In the forum thread below about old school midbass, which model numbers does King Nothing give for Kicker's dedicated midbass speakers?

DOCUMENT SECTION
-- BEGIN --
# Old School Midbass............



## PABowhunter4life (Jan 3, 2009)

Alright boys & girls.....put your thinking caps on. Back in the day I was only concerned about SPL & while I always had nice comps I never really worried about midbass since you couldn't hear it over the subs anyway. I thought a lot of people back then used Kicker Free Air 6.5" subs but aside from that it seemed like most midbass was coming from smaller 5.25" drivers & the coveted 4" Resolution mids. Maybe I'm wrong?!?!?

At any rate, what are some old school midbass drivers from the era of Kicker XPL's, Solobarics & MTX Thunder 7000 series subs that would perform well & complete my old school set up?????


This could be the 1 weak link in my old school set up


----------



## King Nothing (Oct 10, 2005)

Kicker made a few dedicated midbass speakers to go with their resolution components. RMB6 and RMB8 come to mind as the model numbers. What are you running for components?


----------



## PABowhunter4life (Jan 3, 2009)

King Nothing said:


> Kicker made a few dedicated midbass speakers to go with their resolution components. RMB6 and RMB8 come to mind as the model numbers. What are you running for components?
-- END --
DATASET ROWS
-- BEGIN --
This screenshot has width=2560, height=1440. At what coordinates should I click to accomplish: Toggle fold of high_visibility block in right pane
-- END --
-- BEGIN --
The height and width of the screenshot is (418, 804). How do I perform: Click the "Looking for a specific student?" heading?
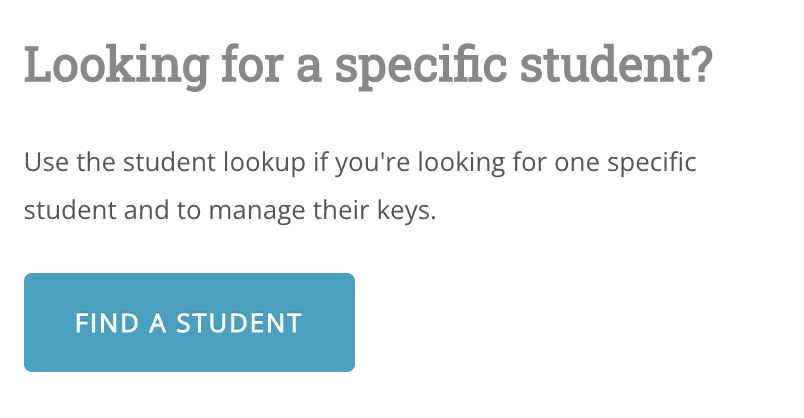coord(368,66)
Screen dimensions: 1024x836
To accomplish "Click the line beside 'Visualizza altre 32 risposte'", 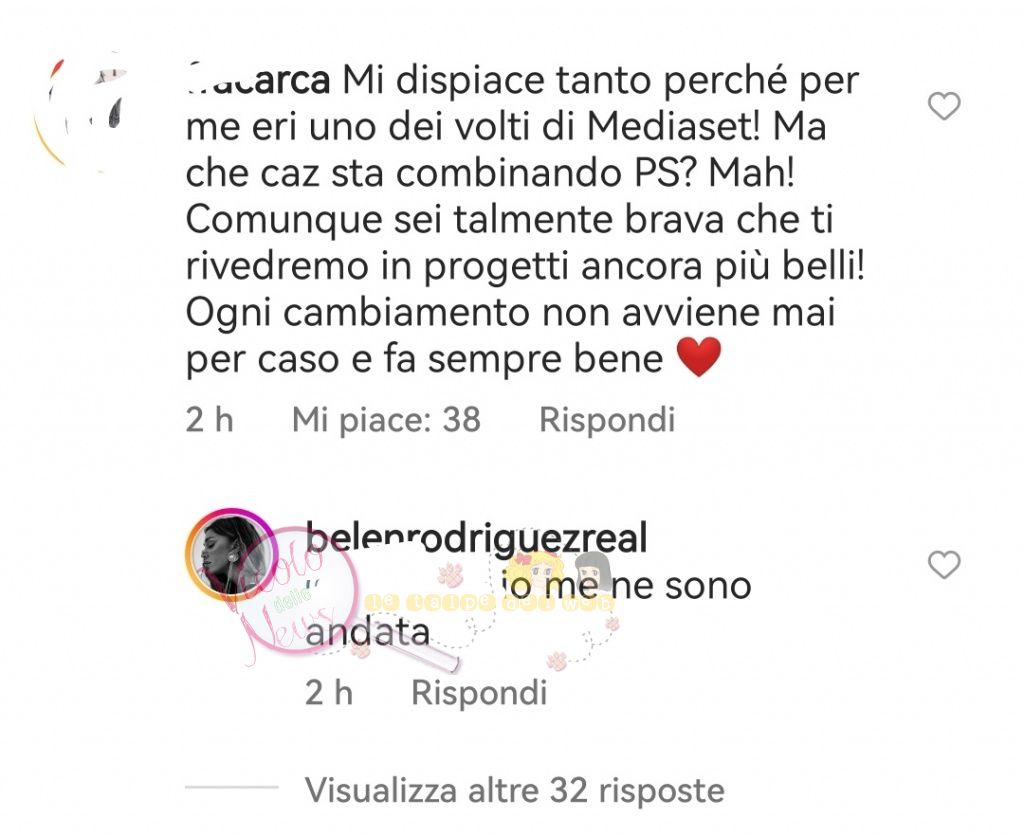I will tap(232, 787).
-- END --
WRITTEN ANSWER
RMB6 and RMB8.